Pinter at the Pinter One

Harold Pinter
The Jamie Lloyd Company
Harold Pinter Theatre

Antony Sher and Kate O'Flynn Credit: Marc Brenner
Paapa Essiedu Credit: Marc Brenner
Jon Culshaw Credit: Marc Brenner

Jamie Lloyd does not do things by halves. He has bravely undertaken the full set of Harold Pinter's shorter plays across a whole season that will eventually fill the theatre named after the playwright for around the next six months, Starting with a wonderfully tempting double bill (see Pinter at the Pinter Two).

His opening sally features eight very short pieces, not only plays but also the occasional poem. Every one of these is chilling, looking into the heart of repressive regimes of the kind that perennially seem present somewhere in the world.

Worryingly, every single one of these could easily have been written today and each speaks volumes about the nature of our society.

Press Conference

He opens with Press Conference, a satire in which the British Minister for Culture played by Jonjo O'Neill cynically compares his current role with the job that he left to take it on as head of the security services. In his eyes, the differences between the two are minimal.

Precisely

This sliver of dialogue features two government ministers or possibly civil servants discussing a plan to save society. The 20 million expenditure that they are discussing may not be quite as innocent as it seems. In an extra twist, Lloyd casts the two female actors to take these quintessentially masculine roles.

The New World Order

Jonjo O'Neill and Paapa Essiedu portray a pair of gleeful torturers using mental disintegration techniques and have a great fun at the expense of a naked, blindfolded victim.

Mounting Language

The slightly longer work will still resonate deeply with audiences. It features harsh soldiers in confrontation with an old woman played by Maggie Steed and a younger version by Kate O'Flynn.

The former tries to speak in the only language that she knows, which is now outlawed, while her new friend is on a mission to discover the fate of her husband, which becomes all too apparent before the end of the play.

An added bonus is that Sir Michael Gambon, who was in the audience at the press day production, provides the voice of the Guard.

American Football

This is a short, rabble-rousing rant in which a US serviceman uses triumphalism to demonstrate the power that her country holds.

The Pres and an Officer

What might otherwise have seemed a quaint, historical piece of writing takes on new meaning in this interpretation by Lloyd.

It features Jon Culshaw as the President of the United States calmly demanding that London be nuked, much to the very predictable shock and distress of his senior army colleague.
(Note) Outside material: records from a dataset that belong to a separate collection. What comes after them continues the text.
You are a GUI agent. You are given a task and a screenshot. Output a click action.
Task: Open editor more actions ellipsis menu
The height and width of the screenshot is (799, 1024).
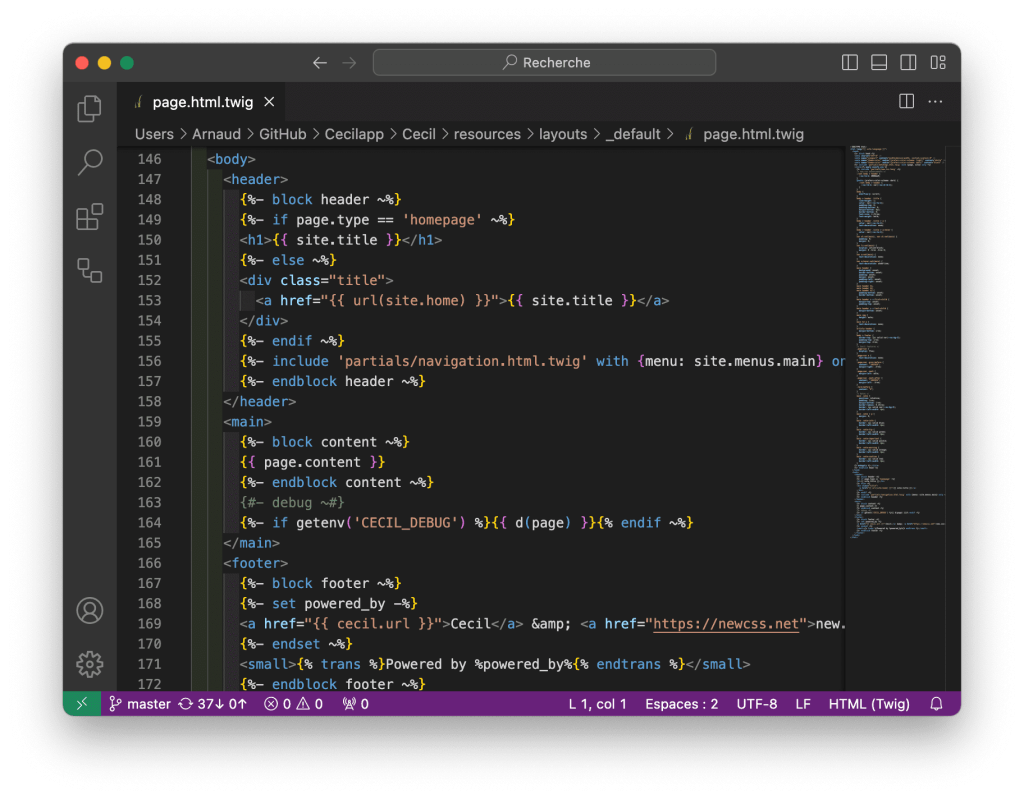[936, 102]
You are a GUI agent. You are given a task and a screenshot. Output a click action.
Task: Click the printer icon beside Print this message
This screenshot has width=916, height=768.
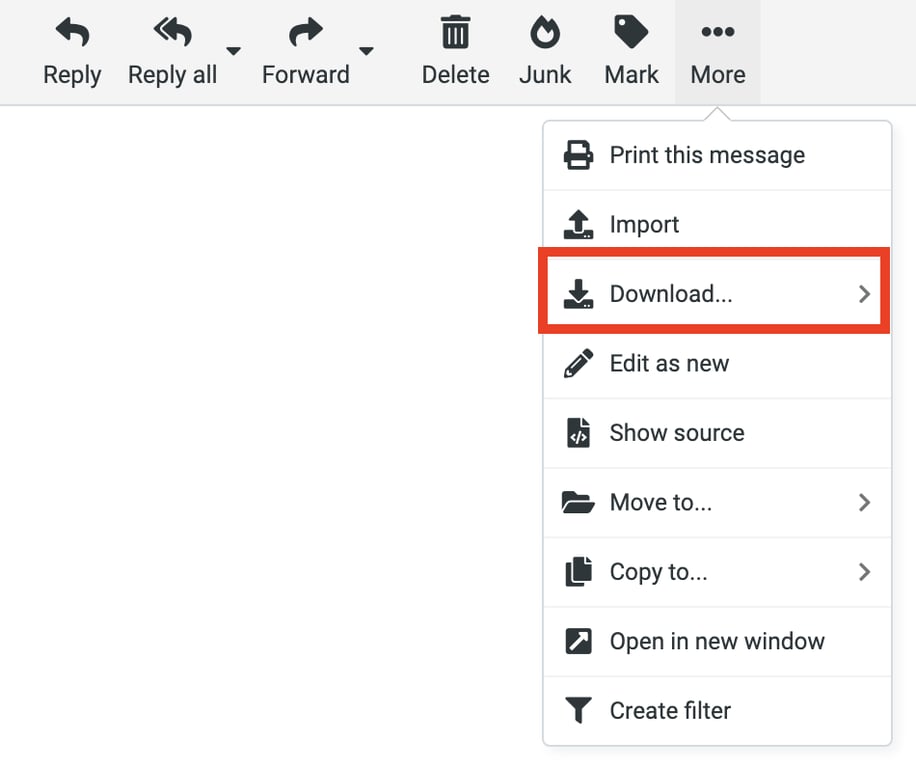pyautogui.click(x=578, y=154)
The twist here is that the president wears that farcical golden wig with which we have all become familiar over the last couple of years. The problem—it seems totally convincing.

Death

This might be a short poem meditating on the end-of-life, but it has immense power and fully justifies a place in this programme.

One for the Road

The longest piece in the lead up to the interval features Sir Antony Sher as a blasé torturer from the kind of state where these were de rigueur who first meets and interrogates a man, then subsequently his wife and child.

The most alarming part of a frighteningly convincing performance in what can in the early stages seem like a monologue is that it feels written from real life.

Ashes to Ashes

After the interval, Lloyd hands over the directorial reins to Lia Williams, who works with Kate O'Flynn and Paapa Essiedu on a deeply unsettling play set in a comfortable living room.

The pair play a husband and wife discussing experiences from the lady's past.

Amid some very deliberate confusion, she relates a story that could be based on dreams or memories. Either way, in a bravura performance from Kate O'Flynn, who shows far more emotion than Lindsay Duncan who created the role in the original production over two decades ago, we hear of atrocities that recall the Nazis.

However, what makes this work special is Harold Pinter's knack of making the universal very, very personal.

Ashes to Ashes is the perfect finale to a wonderful opener to what promises to be a worthy and fascinating Pinter retrospective that should be compulsory viewing for fans of the playwright but also of serious theatre.